START Records supplied
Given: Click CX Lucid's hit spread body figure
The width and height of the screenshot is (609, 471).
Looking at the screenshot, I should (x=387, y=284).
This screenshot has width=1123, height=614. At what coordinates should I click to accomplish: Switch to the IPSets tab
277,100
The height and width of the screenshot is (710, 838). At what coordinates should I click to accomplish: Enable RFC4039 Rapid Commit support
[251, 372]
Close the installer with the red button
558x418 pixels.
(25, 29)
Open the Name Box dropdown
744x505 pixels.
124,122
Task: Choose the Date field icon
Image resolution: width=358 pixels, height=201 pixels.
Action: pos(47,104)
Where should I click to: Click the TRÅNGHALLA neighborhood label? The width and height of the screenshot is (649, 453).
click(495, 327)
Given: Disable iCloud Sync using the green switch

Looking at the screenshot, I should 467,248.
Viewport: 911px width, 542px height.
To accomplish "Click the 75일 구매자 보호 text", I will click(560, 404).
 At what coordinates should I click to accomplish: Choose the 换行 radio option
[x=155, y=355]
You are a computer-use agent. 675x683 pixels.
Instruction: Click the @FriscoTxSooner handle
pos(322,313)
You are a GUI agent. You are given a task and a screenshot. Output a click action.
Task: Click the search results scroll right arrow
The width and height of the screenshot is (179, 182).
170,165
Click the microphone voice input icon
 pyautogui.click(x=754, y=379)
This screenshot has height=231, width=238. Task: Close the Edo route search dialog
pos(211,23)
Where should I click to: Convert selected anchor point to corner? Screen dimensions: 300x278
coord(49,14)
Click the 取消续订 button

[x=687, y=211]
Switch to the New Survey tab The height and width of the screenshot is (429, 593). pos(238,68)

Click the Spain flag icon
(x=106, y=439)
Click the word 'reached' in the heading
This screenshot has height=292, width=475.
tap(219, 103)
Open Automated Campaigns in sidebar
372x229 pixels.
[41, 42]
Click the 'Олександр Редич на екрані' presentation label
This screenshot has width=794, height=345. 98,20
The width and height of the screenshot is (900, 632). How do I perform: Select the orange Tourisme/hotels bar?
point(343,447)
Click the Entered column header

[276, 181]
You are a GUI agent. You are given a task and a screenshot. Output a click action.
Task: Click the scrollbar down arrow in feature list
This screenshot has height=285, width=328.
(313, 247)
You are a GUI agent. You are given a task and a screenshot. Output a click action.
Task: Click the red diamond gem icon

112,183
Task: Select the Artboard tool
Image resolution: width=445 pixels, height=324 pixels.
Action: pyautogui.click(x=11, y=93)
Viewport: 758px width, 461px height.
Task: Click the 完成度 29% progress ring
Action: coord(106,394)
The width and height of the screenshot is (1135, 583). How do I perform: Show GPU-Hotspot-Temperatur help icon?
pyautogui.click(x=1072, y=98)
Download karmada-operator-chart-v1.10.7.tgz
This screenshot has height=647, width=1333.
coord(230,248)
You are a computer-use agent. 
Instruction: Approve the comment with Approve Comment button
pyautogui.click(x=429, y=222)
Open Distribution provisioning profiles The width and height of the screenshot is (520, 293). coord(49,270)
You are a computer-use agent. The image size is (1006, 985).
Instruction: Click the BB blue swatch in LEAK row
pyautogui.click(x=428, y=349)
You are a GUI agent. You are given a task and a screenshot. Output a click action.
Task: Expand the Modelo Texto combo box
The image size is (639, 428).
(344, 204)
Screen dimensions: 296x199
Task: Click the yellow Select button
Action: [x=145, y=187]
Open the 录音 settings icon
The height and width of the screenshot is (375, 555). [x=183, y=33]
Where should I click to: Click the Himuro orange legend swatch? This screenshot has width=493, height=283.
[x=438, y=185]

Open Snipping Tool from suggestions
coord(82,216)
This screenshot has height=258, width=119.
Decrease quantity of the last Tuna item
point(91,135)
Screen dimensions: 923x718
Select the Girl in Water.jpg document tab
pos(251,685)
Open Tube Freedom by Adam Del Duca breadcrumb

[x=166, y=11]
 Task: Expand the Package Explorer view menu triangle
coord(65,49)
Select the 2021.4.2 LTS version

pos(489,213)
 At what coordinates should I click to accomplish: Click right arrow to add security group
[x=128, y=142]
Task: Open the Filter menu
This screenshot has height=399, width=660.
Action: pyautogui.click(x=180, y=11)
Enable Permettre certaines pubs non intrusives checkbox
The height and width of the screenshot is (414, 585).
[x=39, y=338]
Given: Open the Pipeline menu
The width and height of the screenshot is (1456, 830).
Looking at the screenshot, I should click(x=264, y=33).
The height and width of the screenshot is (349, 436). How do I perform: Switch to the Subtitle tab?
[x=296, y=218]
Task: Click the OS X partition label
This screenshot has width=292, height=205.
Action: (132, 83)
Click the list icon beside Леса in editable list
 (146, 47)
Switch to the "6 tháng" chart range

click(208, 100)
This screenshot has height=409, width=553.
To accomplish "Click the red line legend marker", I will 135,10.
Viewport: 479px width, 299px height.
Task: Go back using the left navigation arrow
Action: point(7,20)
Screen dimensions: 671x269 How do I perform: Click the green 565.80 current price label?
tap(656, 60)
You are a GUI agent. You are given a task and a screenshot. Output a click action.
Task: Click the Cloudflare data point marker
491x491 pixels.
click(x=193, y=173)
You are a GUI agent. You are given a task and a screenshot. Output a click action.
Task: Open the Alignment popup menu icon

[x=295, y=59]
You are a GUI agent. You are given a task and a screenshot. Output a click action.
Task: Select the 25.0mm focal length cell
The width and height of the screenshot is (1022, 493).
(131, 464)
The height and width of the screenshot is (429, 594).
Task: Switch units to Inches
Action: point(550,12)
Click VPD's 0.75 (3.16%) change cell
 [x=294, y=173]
END Records supplied
→ **Task brief**
Copy each line above that contains the string "computer".

→ **Exercise answer**
You are a computer-use agent. 675x683 pixels.
You are a computer-use agent. 
You are a computer-use agent. The image size is (1006, 985).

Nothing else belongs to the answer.